Over the years, there have been numerous theories for how we might be able to live a long and healthy life.
Everything from giving up smoking to going to the gym, sleeping soundly to smiling more.
Well, now there's a new theory to add to that list – and that's drinking more tea.
Yes, scientists in China reckon that a regular cuppa could prolong our lives by over a year.
A study carried out by the Chinese Academy of Medical Sciences in Beijing found that drinking at least three cups of tea a week could reduce the chance of getting seriously ill.
According to ITV News, Dr Xinyan Wang, a member of the study team, revealed: "Habitual tea consumption is associated with lower risks of cardiovascular disease and all-cause death.

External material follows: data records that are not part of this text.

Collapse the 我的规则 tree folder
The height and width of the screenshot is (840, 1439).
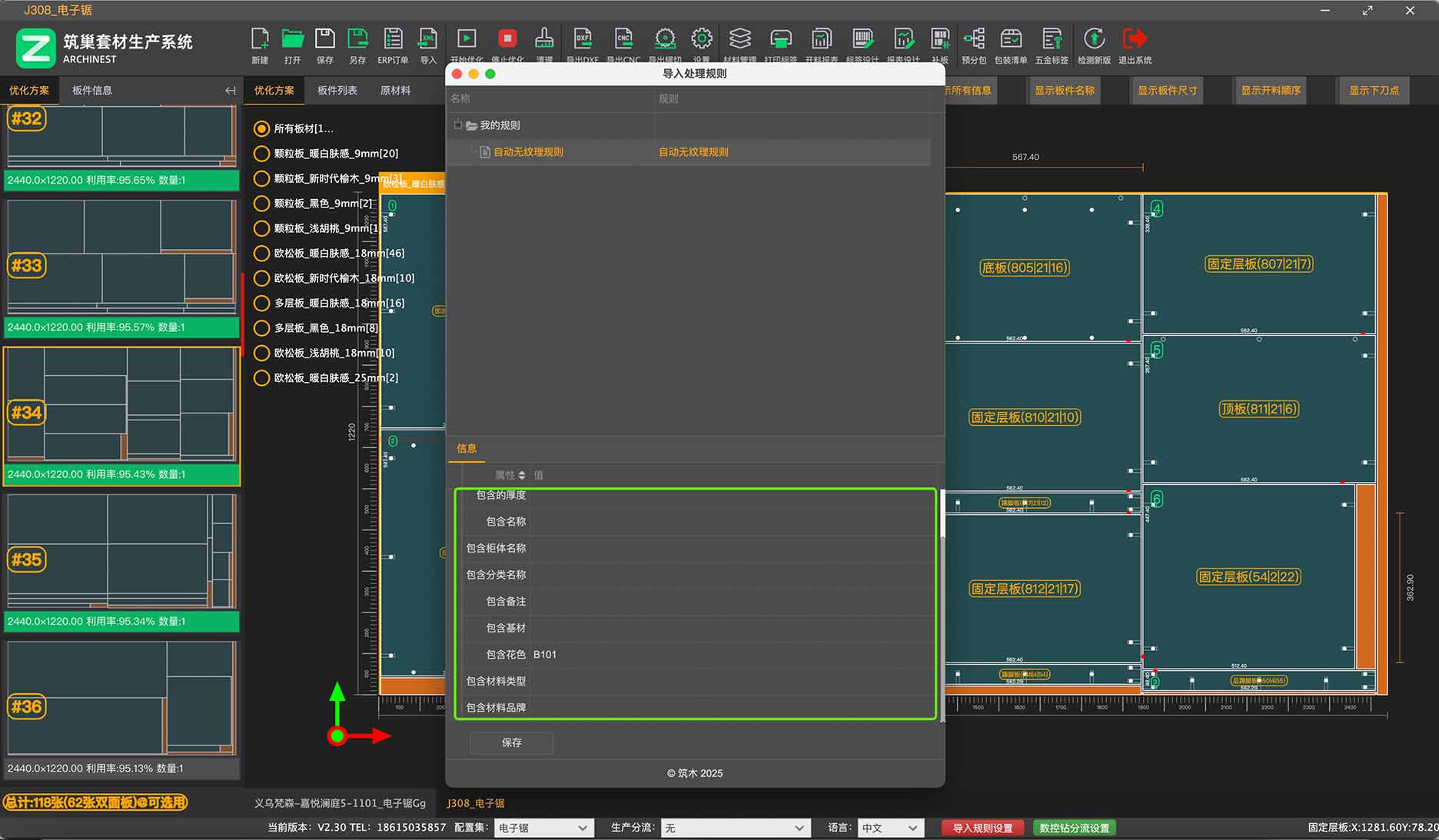(x=458, y=125)
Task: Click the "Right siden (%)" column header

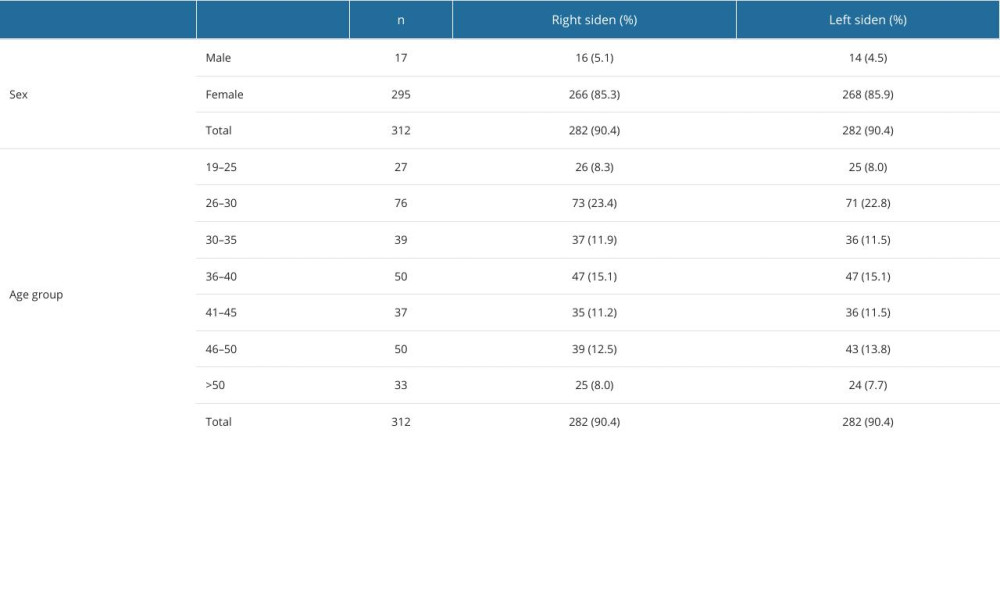Action: 594,20
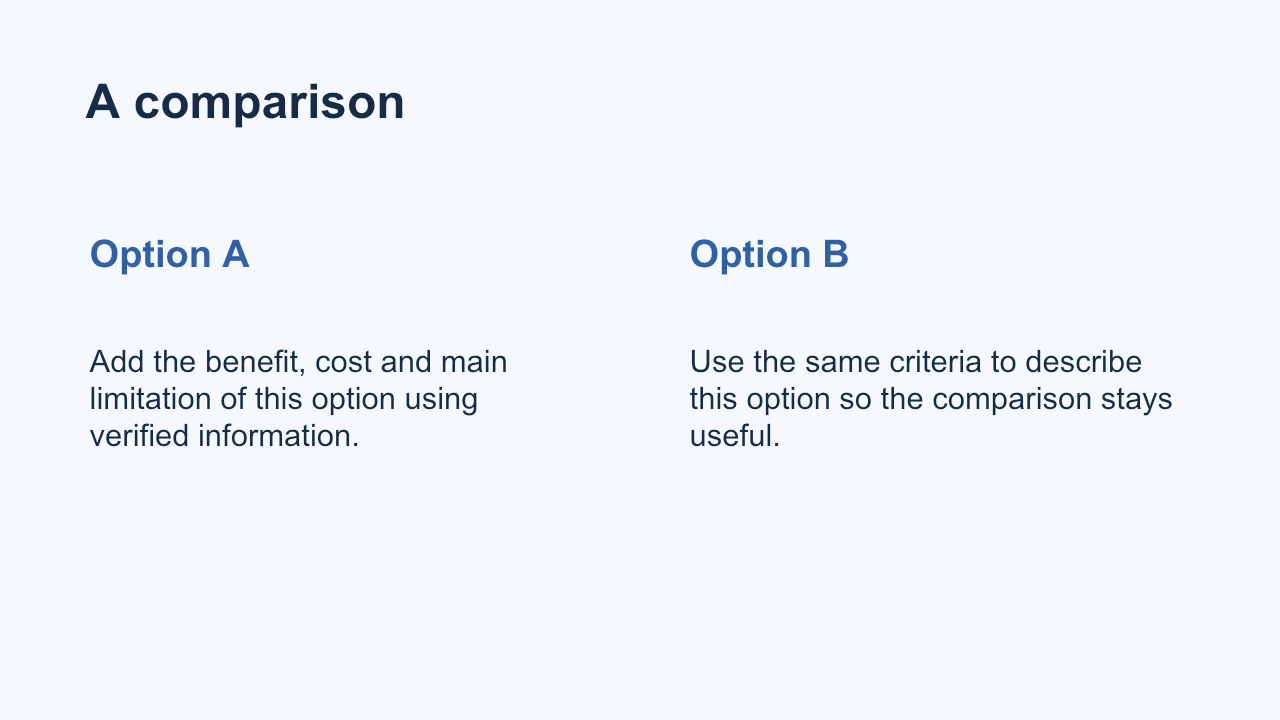
Task: Click the letter 'B' in 'Option B' heading
Action: [x=835, y=254]
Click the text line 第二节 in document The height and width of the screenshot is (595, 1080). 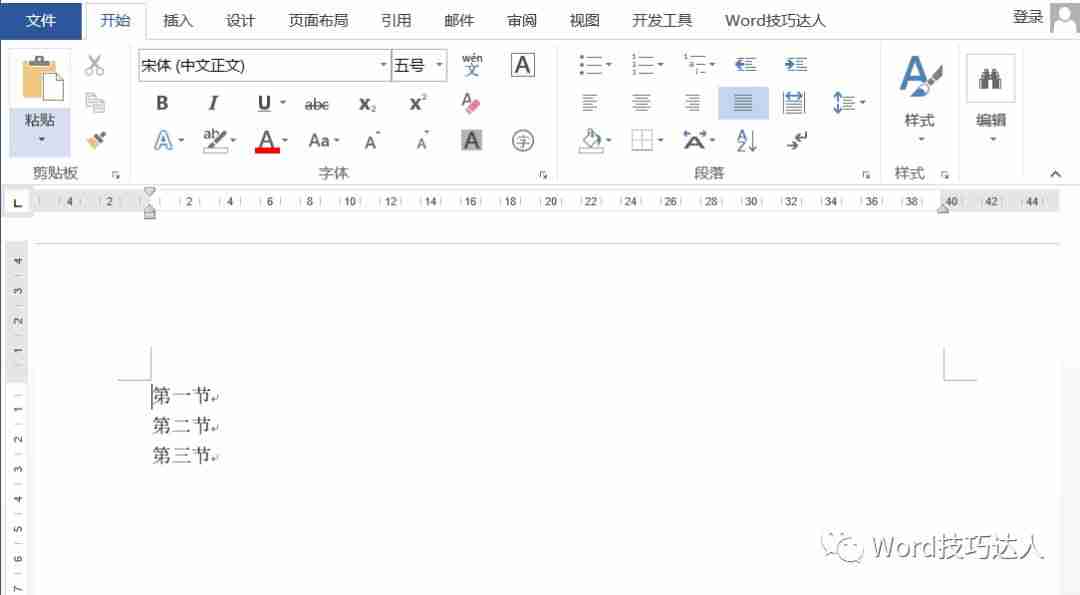pyautogui.click(x=181, y=426)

Frequent tea intake over an extended period may be necessary for the cardioprotective effect.
"The favourable health effects are the most robust for green tea and for long-term habitual tea drinkers."
His colleague Dr Donfeng Gu added: "Mechanism studies have suggested that the main bioactive compounds in tea, namely polyphenols, are not stored in the body long-term.
"Thus, frequent tea intake over an extended period may be necessary for the cardioprotective effect."
To come to this conclusion, the scientists split 100,902 participants into two distinct groups – one that drink three or more cups of tea a week, and one that drink less than that.
The two groups were then observed over a period of seven years.
It was found that those who love a regular cup of char are less likely to suffer from serious conditions such as heart disease and strokes.
As a consequence, the scientists reckon that tea drinkers live an average of 1.26 years longer than those who refrain.
However, Dr Duane Mellor, a dietician at Aston University, isn't entirely convinced by the study.
He said: "As with all studies of populations like this, there is no evidence of causality, only that tea drinking is associated with a longer life.
"It is possible that what people did instead of drinking tea, including those who stopped regularly consuming tea, could be the factors that increased their risk."
We'll go and put the kettle on, just in case!